Wednesday 6 July 2016

Second bananas

Who is that behind the hero?

Another comment thread brought the problem of secondary characters in a novel to light.  How to make these co-stars come to life and not be merely placeholders?  You don’t want to have a fully-formed hero running around a bunch of cardboard silhouettes.

My method is to write biographies for each secondary character.  Not to the extent of the primary characters, to be sure, but a solid bit of background history.  This material is not for print.  If a moment pops up in the flow that allows for some of this material to be passed on, fine, but my intention is strictly as a reference for me.

For example, my recent book required a female hacker-electronics authority.  Not an “expert”.  Not one of these ultra geeks that can pierce any firewall and password with a ten second flurry of keyboarding fingers, but she knows her spuds.

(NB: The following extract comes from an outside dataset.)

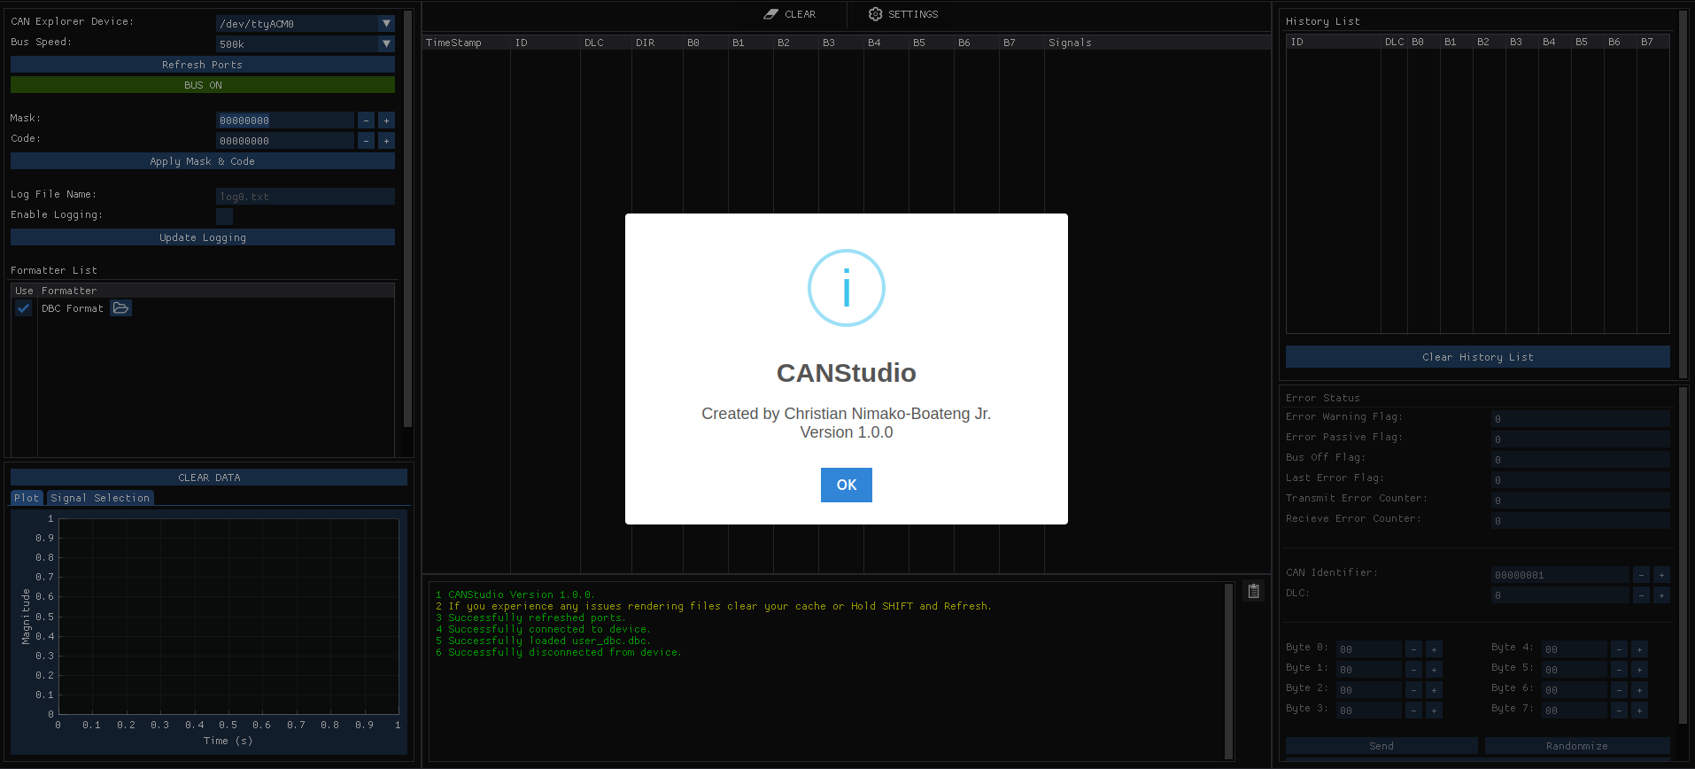This screenshot has height=769, width=1695.
Task: Enable Logging checkbox
Action: 225,216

More or less randomly, I decided she hailed from Kentucky.  I may have just watched an episode of “Justified”.  She wasn’t a trailer trash hillbilly but leaned in that direction.  She liked monster trucks and muscle cars, but not as much as her siblings.  She decorated her laptop and gear with the same art as went on the muscle machines.  She’s got that “lone outcast” vibe, but not to the extreme “freak geek” level.  She hung out with the good ol’ boys on a tailgate party, though her mind kept drifting back to her computers.

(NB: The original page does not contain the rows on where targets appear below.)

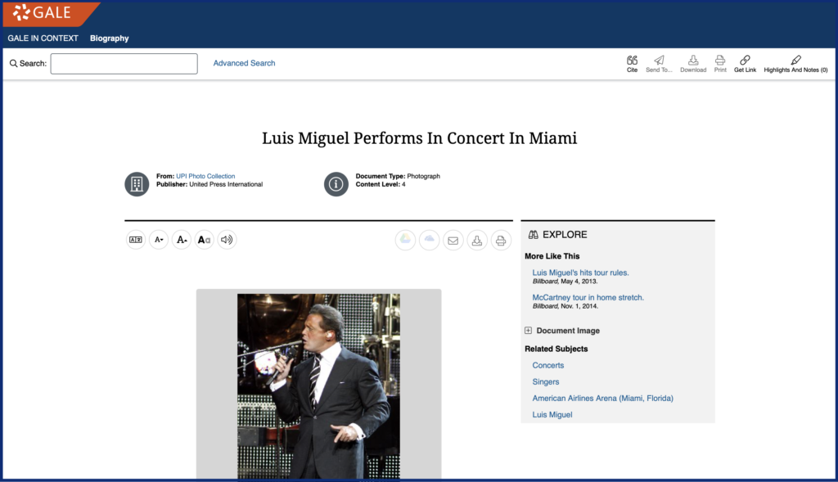This screenshot has height=482, width=838.
Task: Select the Concerts related subject
Action: [547, 365]
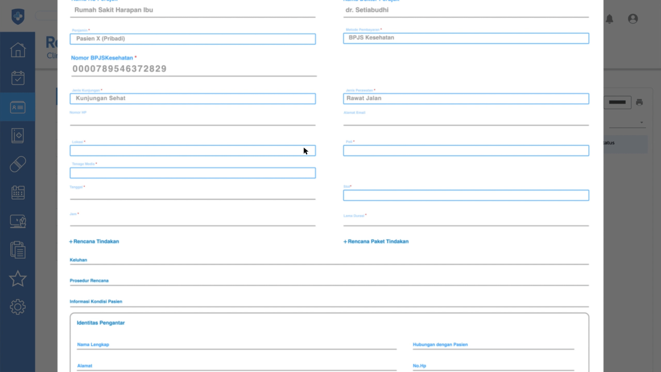This screenshot has width=661, height=372.
Task: Open the bandage treatment icon
Action: (18, 164)
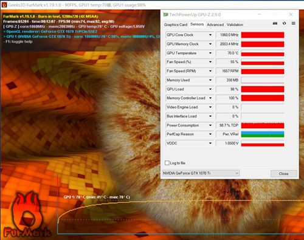Open the Fan Speed (%) dropdown
The width and height of the screenshot is (304, 240).
pyautogui.click(x=189, y=62)
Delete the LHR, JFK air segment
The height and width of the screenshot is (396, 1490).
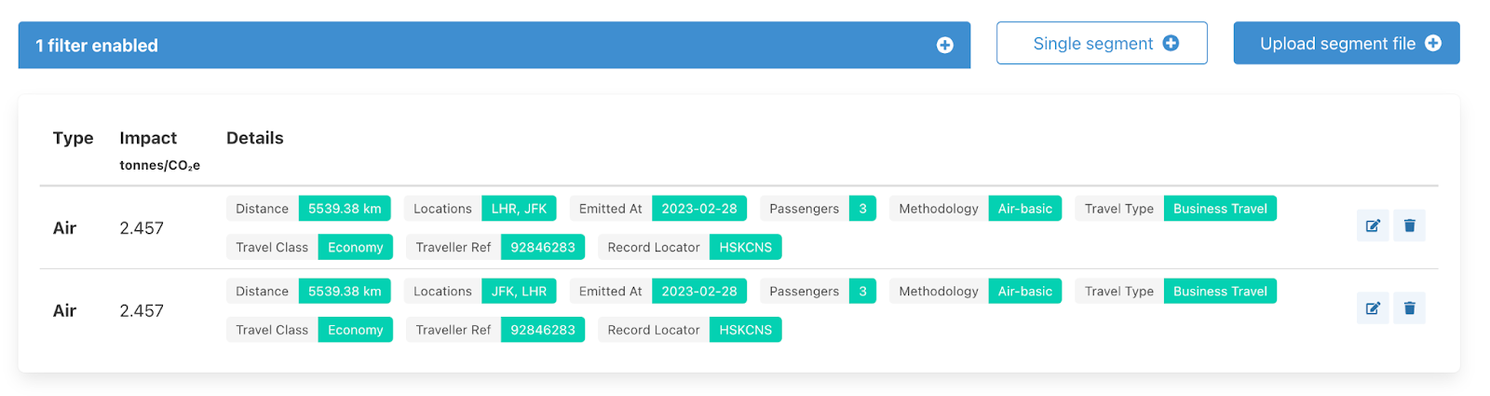[1409, 225]
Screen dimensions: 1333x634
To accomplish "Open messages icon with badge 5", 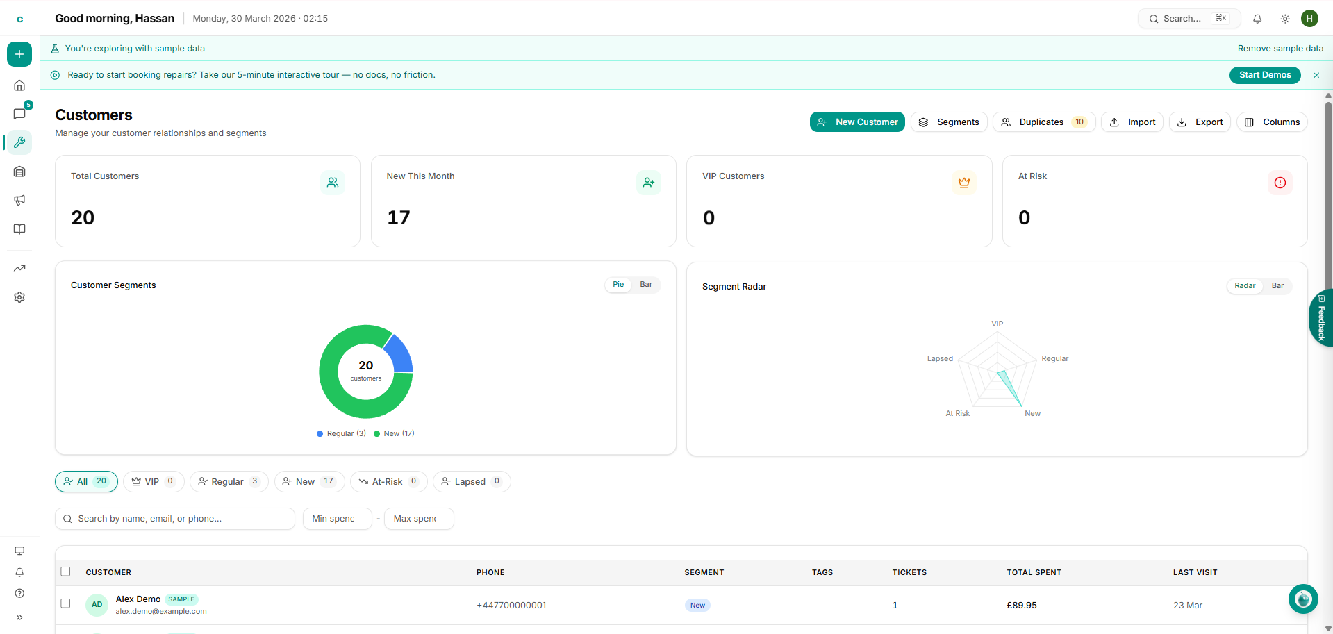I will tap(19, 114).
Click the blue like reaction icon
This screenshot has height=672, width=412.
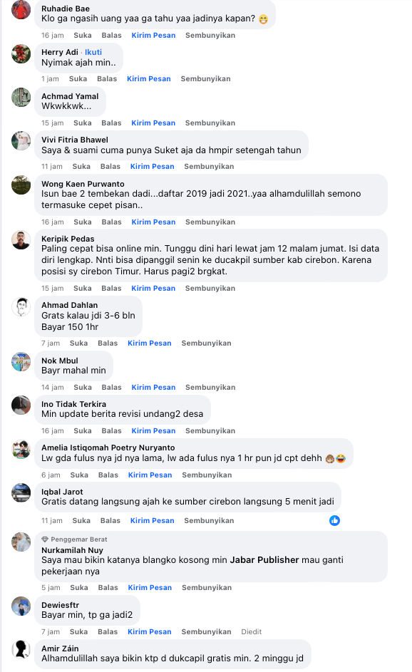[334, 520]
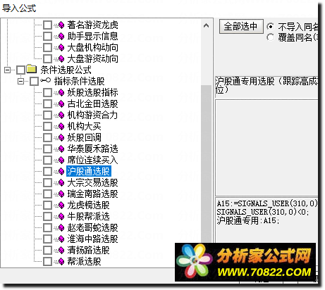The image size is (325, 290).
Task: Click the magenta cube icon beside 妖股选股指标
Action: 61,93
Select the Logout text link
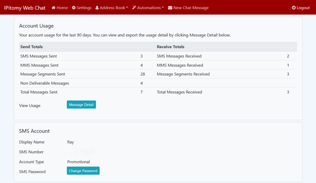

I decided she rolled over on some other young blackhat hackers when their shenanigans crossed the line into real crime.  She was put into witness protection but hated it with a hot, bored hate.  She also has second thoughts on testifying in general.  She enters the story on the dodge from both the hackers and WITSEC marshals.  She’s got secrets and deflects questions however she can.

And so on and so forth.  There’s more on her personality and whatnot.  

As I say, none of this is intended to see print.  The reader won’t see any bio info dump.  It’s sole purpose is to give me a foundation upon which to stand when the Hero and she have to interact.  I now have a decent idea of how she’ll respond.  What sort of wisecracks.  In a drawl.  How guarded she is.  

I’m sure this is a classic method for any writer.  The somewhat tricky angle is not to be tempted to dump this all on the page.  It’s the “magic behind the curtain”.  Too many writers mop the creative sweat from their brow after a major load of research effort and think all that work HAS to be used in the story.  Thus is born tedious info bloat.